Der Fall steht im Zusammenhang mit einer Form von Selbstjustiz, bei der sich junge Menschen unter dem Vorwand, mutmaßliche Sexualstraftäter aufzuspüren, zu Übergriffen, Demütigungen und Gewalt gegen die Opfer verabredet haben sollen. Verhandelt wurde am Landesgericht Salzburg wegen Hass-Kriminalität im Umfeld dieser Szene.
Mit den hohen Freiheitsstrafen setzte das Gericht ein klares Zeichen gegen derartige Übergriffe. Das Verfahren hatte in Salzburg besondere Aufmerksamkeit ausgelöst, weil es um schwerwiegende Gewaltvorwürfe gegen sehr junge Angeklagte ging. Die Verurteilungen betreffen mehrere Beteiligte aus dem Umfeld der Gruppe.

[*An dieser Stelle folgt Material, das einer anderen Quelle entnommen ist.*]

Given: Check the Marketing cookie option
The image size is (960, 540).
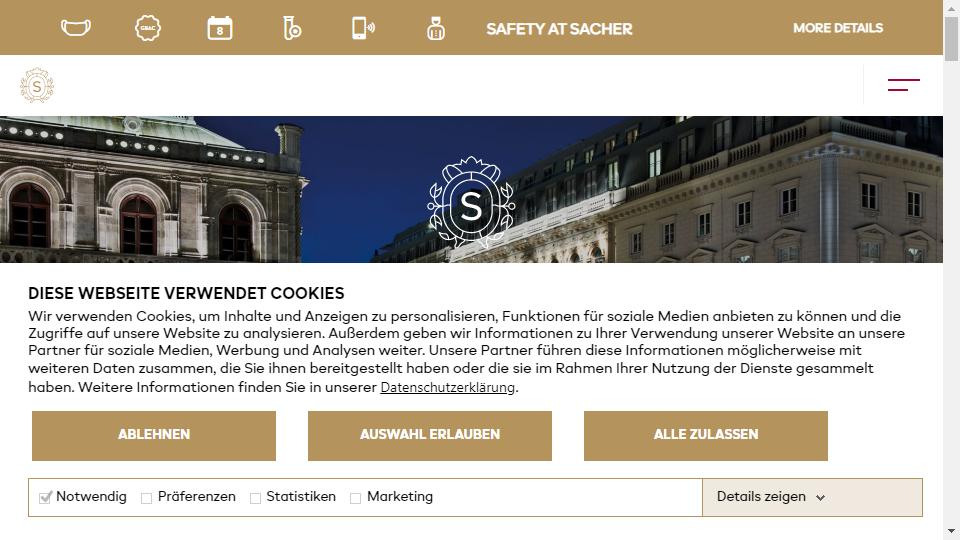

Der Begriff „Pedo-Hunter“ beschreibt im Internetmilieu Gruppen, die vorgeben, Pädophile entlarven zu wollen, dabei aber immer wieder selbst zu Straf- und Gewaltakten greifen. In Österreich haben solche Fälle in den vergangenen Jahren vereinzelt Ermittlungen wegen Körperverletzung, Nötigung und anderer Delikte ausgelöst. Der Salzburger Prozess zählt nun zu den schwersten bisher bekanntgewordenen Verfahren dieser Art.